[Vegan-commits] r2039 - in pkg/vegan: . inst inst/doc
noreply at r-forge.r-project.org
noreply at r-forge.r-project.org
Sun Jan 8 17:07:53 CET 2012
Author: jarioksa
Date: 2012-01-08 17:07:52 +0100 (Sun, 08 Jan 2012)
New Revision: 2039
Modified:
pkg/vegan/DESCRIPTION
pkg/vegan/inst/ChangeLog
pkg/vegan/inst/doc/decision-vegan.Rnw
Log:
start public implementation of parallel processing in vegan
Modified: pkg/vegan/DESCRIPTION
===================================================================
--- pkg/vegan/DESCRIPTION 2012-01-07 07:37:01 UTC (rev 2038)
+++ pkg/vegan/DESCRIPTION 2012-01-08 16:07:52 UTC (rev 2039)
@@ -1,14 +1,14 @@
Package: vegan
Title: Community Ecology Package
-Version: 2.1-8
-Date: November 19, 2011
+Version: 2.1-9
+Date: January 8, 2012
Author: Jari Oksanen, F. Guillaume Blanchet, Roeland Kindt, Pierre Legendre,
Peter R. Minchin, R. B. O'Hara, Gavin L. Simpson, Peter Solymos,
M. Henry H. Stevens, Helene Wagner
Maintainer: Jari Oksanen <jari.oksanen at oulu.fi>
Depends: permute, R (>= 2.12.0)
Imports: lattice
-Suggests: MASS, mgcv, lattice, cluster, scatterplot3d, rgl, tcltk
+Suggests: MASS, mgcv, lattice, cluster, parallel, scatterplot3d, rgl, tcltk
Description: Ordination methods, diversity analysis and other
functions for community and vegetation ecologists.
License: GPL-2
Modified: pkg/vegan/inst/ChangeLog
===================================================================
--- pkg/vegan/inst/ChangeLog 2012-01-07 07:37:01 UTC (rev 2038)
+++ pkg/vegan/inst/ChangeLog 2012-01-08 16:07:52 UTC (rev 2039)
@@ -2,8 +2,19 @@
VEGAN DEVEL VERSIONS at http://r-forge.r-project.org/
-Version 2.1-8 (opened November 19, 2011)

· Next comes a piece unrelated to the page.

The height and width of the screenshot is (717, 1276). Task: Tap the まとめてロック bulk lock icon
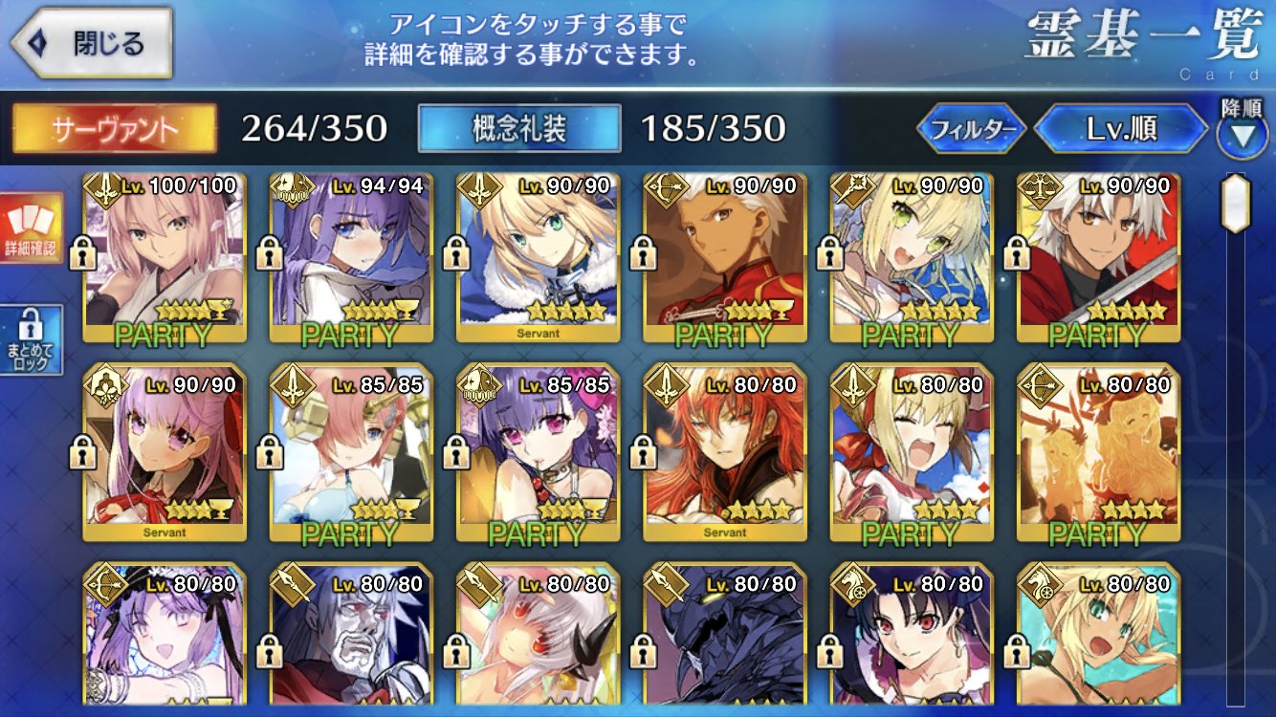click(32, 341)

+Version 2.1-9 (opened January 8, 2012)
+ * public launch of parallel processing in vegan. First step was to
+ explain the implementation in decision-vegan.Rnw.
+
+ * DESCRIPTION: vegan suggests 'parallel'. The 'parallel' package
+ was released with R 2.14.0. If you need to check or use vegan with
+ older R, you should set environmental variable
+ _R_CHECK_FORCE_SUGGESTS_=FALSE (see, e.g., discussion
+ https://stat.ethz.ch/pipermail/r-devel/2011-December/062827.html).
+
+Version 2.1-8 (closed January 8, 2012)
+
* betadisper: failed with an error in internal function
betadisper() if there were empty levels. This could happen when
'groups' was a factor with empty levels, and was reported in
Modified: pkg/vegan/inst/doc/decision-vegan.Rnw
===================================================================
--- pkg/vegan/inst/doc/decision-vegan.Rnw 2012-01-07 07:37:01 UTC (rev 2038)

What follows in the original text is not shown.